### [WORK ITEM]
Provide again, from the entries below, every line from the one containing "Click the Week" through the one containing "Task: Go back with the up-arrow icon", exactly as written, and no other line.

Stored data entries
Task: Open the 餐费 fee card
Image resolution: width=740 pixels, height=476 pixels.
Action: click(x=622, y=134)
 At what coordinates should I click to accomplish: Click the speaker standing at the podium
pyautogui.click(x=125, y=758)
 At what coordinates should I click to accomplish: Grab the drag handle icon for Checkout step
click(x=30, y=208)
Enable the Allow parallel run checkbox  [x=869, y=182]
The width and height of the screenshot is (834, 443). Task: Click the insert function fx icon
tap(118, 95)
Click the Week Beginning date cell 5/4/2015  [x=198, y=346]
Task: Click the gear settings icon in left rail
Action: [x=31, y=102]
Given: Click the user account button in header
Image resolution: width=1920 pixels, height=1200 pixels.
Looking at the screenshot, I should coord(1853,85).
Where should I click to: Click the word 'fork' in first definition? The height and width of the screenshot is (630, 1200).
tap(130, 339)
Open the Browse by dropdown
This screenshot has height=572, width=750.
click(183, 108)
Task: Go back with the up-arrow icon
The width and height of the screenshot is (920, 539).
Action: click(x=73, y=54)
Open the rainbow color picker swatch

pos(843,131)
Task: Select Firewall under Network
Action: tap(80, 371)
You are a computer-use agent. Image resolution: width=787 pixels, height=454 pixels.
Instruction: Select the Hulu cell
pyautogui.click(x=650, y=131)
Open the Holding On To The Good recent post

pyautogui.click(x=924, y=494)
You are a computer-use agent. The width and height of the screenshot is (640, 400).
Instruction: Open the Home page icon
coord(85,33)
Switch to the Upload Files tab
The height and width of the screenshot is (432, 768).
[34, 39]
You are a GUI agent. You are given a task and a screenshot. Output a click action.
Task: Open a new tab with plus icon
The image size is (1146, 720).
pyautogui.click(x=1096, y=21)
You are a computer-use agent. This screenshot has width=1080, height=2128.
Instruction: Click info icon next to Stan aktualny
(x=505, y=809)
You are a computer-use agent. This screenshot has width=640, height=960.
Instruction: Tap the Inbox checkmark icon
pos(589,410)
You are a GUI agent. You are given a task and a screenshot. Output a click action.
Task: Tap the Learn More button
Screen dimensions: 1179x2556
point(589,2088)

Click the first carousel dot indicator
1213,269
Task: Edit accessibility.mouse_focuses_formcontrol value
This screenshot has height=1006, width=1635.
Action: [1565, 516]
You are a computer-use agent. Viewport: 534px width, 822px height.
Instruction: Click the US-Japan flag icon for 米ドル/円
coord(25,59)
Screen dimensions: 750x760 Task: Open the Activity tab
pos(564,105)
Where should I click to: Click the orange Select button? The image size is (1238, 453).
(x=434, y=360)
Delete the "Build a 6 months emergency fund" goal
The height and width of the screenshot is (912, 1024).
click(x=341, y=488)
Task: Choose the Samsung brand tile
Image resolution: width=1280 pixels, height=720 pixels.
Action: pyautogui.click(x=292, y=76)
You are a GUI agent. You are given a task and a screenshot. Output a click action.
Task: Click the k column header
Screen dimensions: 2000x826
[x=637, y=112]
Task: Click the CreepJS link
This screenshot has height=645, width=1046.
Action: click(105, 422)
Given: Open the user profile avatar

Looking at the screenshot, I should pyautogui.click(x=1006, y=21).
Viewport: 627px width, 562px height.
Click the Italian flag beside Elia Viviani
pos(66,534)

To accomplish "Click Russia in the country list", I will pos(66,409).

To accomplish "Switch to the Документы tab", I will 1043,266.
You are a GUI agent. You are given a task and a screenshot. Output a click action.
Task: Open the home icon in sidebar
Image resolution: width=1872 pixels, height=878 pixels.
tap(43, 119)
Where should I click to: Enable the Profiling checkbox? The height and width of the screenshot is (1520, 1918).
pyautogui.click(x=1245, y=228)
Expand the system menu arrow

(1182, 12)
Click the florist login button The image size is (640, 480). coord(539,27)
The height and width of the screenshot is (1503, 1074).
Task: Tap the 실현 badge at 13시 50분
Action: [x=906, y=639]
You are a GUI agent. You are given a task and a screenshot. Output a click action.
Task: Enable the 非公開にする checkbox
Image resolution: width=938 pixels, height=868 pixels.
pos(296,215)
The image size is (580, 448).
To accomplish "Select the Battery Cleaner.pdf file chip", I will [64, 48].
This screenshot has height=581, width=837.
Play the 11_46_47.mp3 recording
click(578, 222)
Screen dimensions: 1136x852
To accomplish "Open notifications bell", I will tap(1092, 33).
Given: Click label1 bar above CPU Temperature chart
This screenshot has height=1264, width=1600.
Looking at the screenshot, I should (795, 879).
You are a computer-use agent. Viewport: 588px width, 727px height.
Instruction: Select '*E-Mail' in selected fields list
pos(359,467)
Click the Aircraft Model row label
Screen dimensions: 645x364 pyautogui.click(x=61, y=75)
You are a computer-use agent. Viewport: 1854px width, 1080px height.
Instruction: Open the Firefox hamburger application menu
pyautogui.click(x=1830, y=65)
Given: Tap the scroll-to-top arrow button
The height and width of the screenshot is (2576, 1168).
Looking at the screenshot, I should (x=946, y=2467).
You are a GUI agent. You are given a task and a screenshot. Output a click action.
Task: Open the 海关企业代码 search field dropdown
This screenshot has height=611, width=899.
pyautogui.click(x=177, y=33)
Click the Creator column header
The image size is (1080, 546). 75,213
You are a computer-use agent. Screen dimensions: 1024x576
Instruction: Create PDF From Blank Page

### [WRITTEN ANSWER]
Click the Week Beginning date cell 5/4/2015  [x=198, y=346]
Task: Click the gear settings icon in left rail
Action: [x=31, y=102]
Given: Click the user account button in header
Image resolution: width=1920 pixels, height=1200 pixels.
Looking at the screenshot, I should coord(1853,85).
Where should I click to: Click the word 'fork' in first definition? The height and width of the screenshot is (630, 1200).
tap(130, 339)
Open the Browse by dropdown
This screenshot has height=572, width=750.
click(183, 108)
Task: Go back with the up-arrow icon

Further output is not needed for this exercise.